Enough info to destroy my world
Blog
kitt decided around 22:43 on 10 October 2005 to publish this:
Warning: guaranteed ramble that you can safely skip.
No, really.
I've been amazed at the number of people who have commented about reading
this site. I don't think I can count you on one hand any longer (Kris,
John, Megan, Mike, Paul - and two of you were because I insisted). Warren
said today that he's been feeling a little gypped with the posts as of
late, they being short and not very informative.
To which I respond, "That's because you haven't been logged in reading the
good stuff, Warren."
Since this site is more for me than for you, not
everything is publicly viewable. There are chunks of my life I'm happy to
share with my friends and family, but I'm really not interested in telling
some random person I don't know.
This is probably the fundamental difference between my introvert personality
and, say, an confirmed
extrovert's personality. I'm completely enjoying the "social web" and
participating the various social network sites. Some are completely entertaining, some
have become stale, some
are tools but still
networks, and the world it opens up, meeting lots of new and interesting
(fascinating!) people, working on projects I wouldn't have
imagined four months ago.
The whole concept of being able to learn the arc of a recently-met person's
life is fascinating, if not a little (a lot?) voyeuristic. Google and
Yahoo! are certainly a starting point, but you can also walk through various
websites, reading someone's life for the last few years, if they've been putting it out there. (Sorry,
Andy, you were an easy target and a clear example of how you can learn about
a person's last few years quite easily.)
Fundamentally, a large part of me still resists putting information out
there. Resists sharing even though I think this stuff is cool.

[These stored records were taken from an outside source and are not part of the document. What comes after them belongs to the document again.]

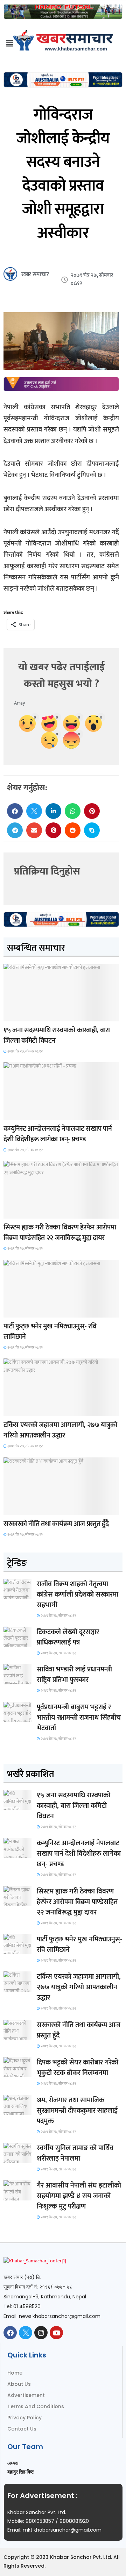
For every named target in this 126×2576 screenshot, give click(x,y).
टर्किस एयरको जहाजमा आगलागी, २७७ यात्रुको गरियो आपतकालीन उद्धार (60, 1430)
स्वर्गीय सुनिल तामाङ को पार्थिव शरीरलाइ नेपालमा (75, 2153)
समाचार (15, 1015)
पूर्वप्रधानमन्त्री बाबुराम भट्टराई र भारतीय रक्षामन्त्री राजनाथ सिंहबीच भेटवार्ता (79, 1717)
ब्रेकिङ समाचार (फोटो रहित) (30, 1113)
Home (14, 2372)
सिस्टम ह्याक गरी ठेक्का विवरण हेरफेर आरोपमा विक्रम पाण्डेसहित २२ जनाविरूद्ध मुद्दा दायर (60, 1232)
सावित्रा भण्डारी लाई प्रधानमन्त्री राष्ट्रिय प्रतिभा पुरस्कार (74, 1674)
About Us (19, 2384)
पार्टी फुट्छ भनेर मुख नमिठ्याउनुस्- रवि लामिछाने (50, 1331)
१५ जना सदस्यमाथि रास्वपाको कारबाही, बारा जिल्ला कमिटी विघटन (57, 1035)
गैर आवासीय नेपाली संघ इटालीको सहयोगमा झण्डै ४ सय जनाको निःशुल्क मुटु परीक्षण (79, 2195)
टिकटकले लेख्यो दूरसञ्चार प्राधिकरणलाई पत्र (68, 1637)
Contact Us (21, 2428)
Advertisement (26, 2395)
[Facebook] (10, 2332)
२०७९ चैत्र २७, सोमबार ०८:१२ (25, 1051)
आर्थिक (14, 1509)
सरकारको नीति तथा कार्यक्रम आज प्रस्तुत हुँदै (56, 1524)
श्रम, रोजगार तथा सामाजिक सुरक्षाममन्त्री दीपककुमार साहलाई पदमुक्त (77, 2110)
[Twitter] (25, 2332)
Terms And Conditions (35, 2406)
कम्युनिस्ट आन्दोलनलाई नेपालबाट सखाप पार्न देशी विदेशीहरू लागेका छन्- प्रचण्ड (58, 1134)
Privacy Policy (24, 2417)
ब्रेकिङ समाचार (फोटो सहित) (30, 1410)
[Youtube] (56, 2332)
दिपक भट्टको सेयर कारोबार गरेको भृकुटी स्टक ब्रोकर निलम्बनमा (77, 2067)
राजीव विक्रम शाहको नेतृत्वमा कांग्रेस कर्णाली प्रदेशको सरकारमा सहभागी (77, 1594)
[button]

And part of me fears losing my voice here. Fears I might start worrying
about what "they" might think. Might stop writing as if I'm talking to
myself, and start talking to you instead.
I know there's enough information on this site for someone to destroy my
life. As Andy puts it, "I could destroy your world. I know enough about
how you react to situations to ruin your life. Fortunately, I'm not
interested in destroying worlds." How lucky for me.
But it's true: there's enough information to find me, enough information to
know what my buttons are and plenty enough to know how to push them.
There's enough information to make my life a living hell.
But, I guess I have to trust that won't happen. That the
people who read this site are my friends, or at least people who know me
somewhat or some way. If I've met you before, then, "Hey! Drop me a line if you haven't recently. If I haven't met
you, introduce yourself.
I won't bite.
Too hard.
Reading this from Bloglines or blogher? I'm sorry if this makes no
sense. You're not my "target audience," so all of this may be completely
boring.
Hell, it's boring for me, and I wrote it.
I'd say "I'm sorry," but I don't know you, and have no reason to feel
anything (positive or negative) there.
Eh.
"You have more gray hair up there than I realized. I never noticed it before."Hmph.